Understanding cascading of sizes in mtcnn
sidgan opened this issue · 0 comments
sidgan commented
Hi,
Im trying to follow through the code and understand how mtcnn works. I understand that for each image, for each scale the detection comes from each of the networks. In particular I am talking about the Pnet right now.
# Code file: mtcnn_detector.py
local_boxes = self.Pool.map( detect_first_stage_warpper, izip(repeat(img), self.PNets[:len(batch)], [scales[i] for i in batch], repeat(self.threshold[0])) )

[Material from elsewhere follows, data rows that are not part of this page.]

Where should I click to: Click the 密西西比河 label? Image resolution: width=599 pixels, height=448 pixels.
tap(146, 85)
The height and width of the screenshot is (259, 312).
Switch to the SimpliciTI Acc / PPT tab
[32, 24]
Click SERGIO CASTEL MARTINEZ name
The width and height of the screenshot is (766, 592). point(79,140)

The image is rescaled according to the scales produced earlier and the rescaled image (now called input_buf
) goes into the Pnet.
# Code file: helper.py
# ORIGINAL Height: 340
# ORIGINAL Width: 151
# SCALE USED (were computed before): 0.107493555074
# RESCALED Height: 37
# RESCALED Width: 17
output = net.predict(input_buf)
For reference I have printed out the original size and the rescaled size.
The net
corresponds to Pnet and in det1.prototxt (PNet) the input size should have h=12 and w=12.
# Code file: det1.prototxt
input_dim: 1
input_dim: 3
input_dim: 12
input_dim: 12
What I don't understand is where is the size going from size of input_buf to 12x12?